Chromecast for Windows, Mac, and Chrome OS now has an experimental option to mirror your entire display wirelessly to a TV or projector.
If you read our recent review of Google’s media streaming wonder, Chromecast, you’ll know that one of the issues limiting its use in the classroom is that the lack full screen mirroring. Now there is an official solution.
The Chromecast extension for Chrome on Windows, Mac, and Chromebook now has an experimental option that allows you to mirror your entire desktop to your Chromecast dongle. While the feature is currently limited to desktop operating systems it demonstrates Google’s intention to make Chromecast a core feature of all of its apps.
In practice the feature works very well. Screen mirroring is quick and far more reliable than many of the Miracast equivalents we’ve tested.

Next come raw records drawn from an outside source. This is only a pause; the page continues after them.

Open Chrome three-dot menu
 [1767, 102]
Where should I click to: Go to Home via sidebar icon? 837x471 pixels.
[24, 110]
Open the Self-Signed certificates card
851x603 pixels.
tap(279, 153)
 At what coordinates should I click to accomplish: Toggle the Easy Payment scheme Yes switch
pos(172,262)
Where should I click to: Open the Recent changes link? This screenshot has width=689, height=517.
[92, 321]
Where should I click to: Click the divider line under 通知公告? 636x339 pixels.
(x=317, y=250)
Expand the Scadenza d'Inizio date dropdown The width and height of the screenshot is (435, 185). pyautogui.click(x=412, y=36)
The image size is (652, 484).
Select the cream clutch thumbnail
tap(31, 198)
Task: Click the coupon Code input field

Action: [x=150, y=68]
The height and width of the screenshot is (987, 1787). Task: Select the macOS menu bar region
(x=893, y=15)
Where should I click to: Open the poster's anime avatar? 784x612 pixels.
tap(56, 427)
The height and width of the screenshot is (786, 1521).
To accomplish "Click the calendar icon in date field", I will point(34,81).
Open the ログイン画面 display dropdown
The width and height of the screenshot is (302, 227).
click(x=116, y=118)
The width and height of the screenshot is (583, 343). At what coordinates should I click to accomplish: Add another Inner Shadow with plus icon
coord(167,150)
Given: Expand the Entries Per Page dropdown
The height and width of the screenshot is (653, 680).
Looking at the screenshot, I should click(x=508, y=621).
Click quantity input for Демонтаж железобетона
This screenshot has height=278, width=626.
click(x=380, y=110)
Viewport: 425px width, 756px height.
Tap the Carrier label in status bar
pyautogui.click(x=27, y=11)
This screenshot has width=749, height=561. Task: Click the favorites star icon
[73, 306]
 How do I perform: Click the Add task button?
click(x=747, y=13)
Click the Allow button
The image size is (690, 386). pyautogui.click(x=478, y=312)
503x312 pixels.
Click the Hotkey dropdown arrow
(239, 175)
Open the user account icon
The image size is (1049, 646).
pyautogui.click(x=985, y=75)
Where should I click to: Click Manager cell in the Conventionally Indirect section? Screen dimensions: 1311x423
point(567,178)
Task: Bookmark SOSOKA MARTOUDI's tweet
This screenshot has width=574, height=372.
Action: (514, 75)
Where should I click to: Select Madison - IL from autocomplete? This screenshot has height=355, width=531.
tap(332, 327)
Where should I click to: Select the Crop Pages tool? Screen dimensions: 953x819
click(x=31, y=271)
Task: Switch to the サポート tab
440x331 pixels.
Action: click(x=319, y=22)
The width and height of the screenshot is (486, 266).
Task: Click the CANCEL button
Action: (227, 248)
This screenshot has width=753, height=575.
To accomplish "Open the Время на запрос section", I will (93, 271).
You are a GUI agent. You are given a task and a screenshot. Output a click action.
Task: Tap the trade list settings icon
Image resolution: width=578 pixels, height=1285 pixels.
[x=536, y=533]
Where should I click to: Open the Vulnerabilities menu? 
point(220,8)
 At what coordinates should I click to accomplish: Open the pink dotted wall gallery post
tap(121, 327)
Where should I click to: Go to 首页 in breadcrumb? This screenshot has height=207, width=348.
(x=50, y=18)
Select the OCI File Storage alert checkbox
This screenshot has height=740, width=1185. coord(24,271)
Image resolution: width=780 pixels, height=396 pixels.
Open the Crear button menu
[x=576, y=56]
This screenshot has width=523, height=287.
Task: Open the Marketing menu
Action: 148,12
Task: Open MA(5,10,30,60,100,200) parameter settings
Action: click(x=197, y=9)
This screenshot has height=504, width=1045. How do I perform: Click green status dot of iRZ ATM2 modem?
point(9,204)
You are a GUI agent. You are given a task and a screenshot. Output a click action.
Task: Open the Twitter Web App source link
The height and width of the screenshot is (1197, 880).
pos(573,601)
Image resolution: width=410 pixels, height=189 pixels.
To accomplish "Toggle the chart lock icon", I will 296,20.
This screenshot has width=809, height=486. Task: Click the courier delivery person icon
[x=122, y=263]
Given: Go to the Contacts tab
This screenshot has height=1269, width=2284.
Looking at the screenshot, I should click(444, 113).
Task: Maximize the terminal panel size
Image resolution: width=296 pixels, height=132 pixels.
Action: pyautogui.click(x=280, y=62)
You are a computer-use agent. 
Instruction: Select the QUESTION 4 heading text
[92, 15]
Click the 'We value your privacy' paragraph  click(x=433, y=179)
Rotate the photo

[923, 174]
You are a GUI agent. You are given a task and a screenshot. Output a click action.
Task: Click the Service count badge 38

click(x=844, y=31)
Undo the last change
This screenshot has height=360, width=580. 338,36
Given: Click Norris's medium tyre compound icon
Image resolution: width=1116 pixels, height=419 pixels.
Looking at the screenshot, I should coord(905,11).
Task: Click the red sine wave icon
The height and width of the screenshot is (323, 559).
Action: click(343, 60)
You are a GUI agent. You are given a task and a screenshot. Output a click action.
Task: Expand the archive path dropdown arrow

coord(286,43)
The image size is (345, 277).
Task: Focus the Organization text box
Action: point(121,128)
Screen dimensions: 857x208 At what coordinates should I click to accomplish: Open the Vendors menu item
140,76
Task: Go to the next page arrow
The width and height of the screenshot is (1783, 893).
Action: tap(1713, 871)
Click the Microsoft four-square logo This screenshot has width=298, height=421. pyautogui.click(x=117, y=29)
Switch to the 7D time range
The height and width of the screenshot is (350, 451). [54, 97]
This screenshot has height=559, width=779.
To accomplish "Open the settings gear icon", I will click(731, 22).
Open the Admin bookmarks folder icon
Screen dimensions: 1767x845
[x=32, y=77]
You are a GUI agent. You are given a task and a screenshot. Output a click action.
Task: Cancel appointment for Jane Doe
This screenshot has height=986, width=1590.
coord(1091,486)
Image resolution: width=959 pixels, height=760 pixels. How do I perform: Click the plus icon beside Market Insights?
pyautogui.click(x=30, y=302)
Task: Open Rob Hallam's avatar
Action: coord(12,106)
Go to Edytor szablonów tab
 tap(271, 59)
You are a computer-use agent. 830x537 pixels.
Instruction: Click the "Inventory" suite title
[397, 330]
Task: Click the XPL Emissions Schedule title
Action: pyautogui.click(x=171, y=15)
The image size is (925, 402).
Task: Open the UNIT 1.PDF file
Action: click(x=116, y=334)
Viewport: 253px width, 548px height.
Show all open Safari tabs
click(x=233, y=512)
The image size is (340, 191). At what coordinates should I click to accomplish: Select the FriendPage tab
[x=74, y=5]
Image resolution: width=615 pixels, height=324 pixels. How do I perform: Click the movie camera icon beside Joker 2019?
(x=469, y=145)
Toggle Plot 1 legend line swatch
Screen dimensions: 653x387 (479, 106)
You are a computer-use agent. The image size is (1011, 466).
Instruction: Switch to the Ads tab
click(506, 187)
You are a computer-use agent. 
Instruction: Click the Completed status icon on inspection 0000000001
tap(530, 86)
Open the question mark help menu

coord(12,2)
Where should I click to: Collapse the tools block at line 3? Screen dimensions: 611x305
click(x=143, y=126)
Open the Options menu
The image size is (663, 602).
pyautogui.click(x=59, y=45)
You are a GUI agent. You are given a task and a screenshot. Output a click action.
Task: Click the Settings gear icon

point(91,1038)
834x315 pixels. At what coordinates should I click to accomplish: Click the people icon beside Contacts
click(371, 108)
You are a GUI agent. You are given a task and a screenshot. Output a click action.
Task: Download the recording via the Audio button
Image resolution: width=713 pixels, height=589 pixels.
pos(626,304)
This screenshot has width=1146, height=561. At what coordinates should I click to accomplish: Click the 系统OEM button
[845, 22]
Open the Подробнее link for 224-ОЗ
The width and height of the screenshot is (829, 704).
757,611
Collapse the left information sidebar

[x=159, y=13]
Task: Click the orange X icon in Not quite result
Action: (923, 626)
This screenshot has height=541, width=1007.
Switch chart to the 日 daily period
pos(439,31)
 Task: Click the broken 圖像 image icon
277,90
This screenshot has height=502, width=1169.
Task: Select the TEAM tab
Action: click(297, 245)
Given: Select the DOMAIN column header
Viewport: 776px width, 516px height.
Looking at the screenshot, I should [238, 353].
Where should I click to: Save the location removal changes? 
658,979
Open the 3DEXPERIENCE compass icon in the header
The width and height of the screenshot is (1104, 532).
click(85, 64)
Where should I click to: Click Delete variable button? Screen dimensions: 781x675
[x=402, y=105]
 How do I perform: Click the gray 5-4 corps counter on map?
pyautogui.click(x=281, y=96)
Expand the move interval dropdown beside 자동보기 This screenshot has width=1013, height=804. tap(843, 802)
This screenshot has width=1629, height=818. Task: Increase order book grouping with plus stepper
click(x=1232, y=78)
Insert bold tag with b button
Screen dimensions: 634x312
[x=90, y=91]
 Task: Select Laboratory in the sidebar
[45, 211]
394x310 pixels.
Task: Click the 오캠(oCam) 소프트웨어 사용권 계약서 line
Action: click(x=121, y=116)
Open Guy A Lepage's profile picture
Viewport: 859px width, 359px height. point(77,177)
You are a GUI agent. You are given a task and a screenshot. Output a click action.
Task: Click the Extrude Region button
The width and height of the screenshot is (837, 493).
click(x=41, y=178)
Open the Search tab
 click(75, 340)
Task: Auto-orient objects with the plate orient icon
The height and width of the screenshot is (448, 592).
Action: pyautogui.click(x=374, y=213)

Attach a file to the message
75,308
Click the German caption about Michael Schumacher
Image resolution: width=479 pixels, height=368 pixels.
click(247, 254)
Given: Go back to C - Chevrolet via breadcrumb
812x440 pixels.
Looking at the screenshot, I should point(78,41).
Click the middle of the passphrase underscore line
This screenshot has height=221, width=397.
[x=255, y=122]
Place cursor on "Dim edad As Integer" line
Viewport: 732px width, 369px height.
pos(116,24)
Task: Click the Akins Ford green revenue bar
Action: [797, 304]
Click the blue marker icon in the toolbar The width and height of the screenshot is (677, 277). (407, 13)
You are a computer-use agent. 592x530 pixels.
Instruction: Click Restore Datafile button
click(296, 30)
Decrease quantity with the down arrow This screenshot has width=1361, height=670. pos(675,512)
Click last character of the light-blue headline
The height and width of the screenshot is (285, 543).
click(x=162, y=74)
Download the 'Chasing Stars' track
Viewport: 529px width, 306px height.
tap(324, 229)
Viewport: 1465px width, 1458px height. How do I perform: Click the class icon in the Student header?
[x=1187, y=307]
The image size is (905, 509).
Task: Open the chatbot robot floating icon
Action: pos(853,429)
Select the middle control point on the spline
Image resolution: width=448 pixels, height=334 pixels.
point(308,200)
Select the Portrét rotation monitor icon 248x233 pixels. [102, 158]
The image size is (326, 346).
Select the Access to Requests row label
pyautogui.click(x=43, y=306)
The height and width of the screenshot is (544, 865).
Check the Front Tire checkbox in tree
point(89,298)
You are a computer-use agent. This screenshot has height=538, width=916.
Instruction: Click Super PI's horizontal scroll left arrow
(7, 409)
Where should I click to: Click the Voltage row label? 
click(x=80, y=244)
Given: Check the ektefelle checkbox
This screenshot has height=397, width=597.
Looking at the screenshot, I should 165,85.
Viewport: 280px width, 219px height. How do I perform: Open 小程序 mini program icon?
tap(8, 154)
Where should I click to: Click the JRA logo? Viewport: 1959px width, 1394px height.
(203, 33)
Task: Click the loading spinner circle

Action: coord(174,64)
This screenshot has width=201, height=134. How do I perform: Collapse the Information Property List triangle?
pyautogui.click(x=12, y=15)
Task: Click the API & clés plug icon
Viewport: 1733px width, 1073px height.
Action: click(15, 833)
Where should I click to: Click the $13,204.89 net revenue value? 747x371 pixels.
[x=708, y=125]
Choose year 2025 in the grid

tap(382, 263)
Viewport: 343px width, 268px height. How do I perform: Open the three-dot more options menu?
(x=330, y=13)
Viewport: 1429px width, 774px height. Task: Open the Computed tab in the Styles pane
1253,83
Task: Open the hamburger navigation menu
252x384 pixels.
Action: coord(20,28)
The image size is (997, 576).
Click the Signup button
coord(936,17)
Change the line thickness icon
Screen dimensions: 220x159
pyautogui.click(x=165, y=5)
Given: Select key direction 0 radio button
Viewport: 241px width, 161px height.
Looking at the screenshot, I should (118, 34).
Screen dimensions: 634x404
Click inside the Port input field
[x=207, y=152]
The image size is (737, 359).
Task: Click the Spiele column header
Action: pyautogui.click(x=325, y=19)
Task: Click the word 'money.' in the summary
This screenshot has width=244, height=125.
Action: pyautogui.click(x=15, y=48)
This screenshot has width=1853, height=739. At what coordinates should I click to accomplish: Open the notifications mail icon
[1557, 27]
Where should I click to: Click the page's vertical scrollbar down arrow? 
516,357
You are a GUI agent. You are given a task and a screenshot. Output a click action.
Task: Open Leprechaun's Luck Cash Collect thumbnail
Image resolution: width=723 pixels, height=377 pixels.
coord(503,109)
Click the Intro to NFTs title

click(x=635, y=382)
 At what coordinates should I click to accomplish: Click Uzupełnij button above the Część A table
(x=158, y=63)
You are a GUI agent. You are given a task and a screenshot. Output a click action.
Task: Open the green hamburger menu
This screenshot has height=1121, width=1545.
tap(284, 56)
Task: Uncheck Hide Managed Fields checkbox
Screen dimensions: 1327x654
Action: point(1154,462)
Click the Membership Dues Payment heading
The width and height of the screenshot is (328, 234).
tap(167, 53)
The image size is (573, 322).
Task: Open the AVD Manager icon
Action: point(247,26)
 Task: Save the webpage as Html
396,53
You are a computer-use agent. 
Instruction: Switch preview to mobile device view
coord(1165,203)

There is some lag between changes on the desktop being reflected in the TV, but it’s not unacceptable especially considering this an experimental feature. Video also works nicely, with only the occasional stuttering.
Whether screen mirroring could work in Android or iOS is another question. The feature would likely have to be baked into mobile operating systems, which is possible with future versions of Android but extremely unlikely for iOS.
Chromecast for Google Drive
A number of Google Drive users have also started to see a “send presentation” to Chromecast option under the Present button in Google Presentations. The button is being displayed for a small number of users in the Chrome beta channel. This points to a push for Google to build in Chromecast features to Google Apps to allow sharing of content.
I’m really excited to see how Chromecast develops. Google has taken an innovative step around all the arguments surrounding content licensing and platform interoperability which currently plagues the media streaming industry. If Google can continue to push an open, platform agnostic screen sharing solution with Chromecast it would have huge benefits for schools.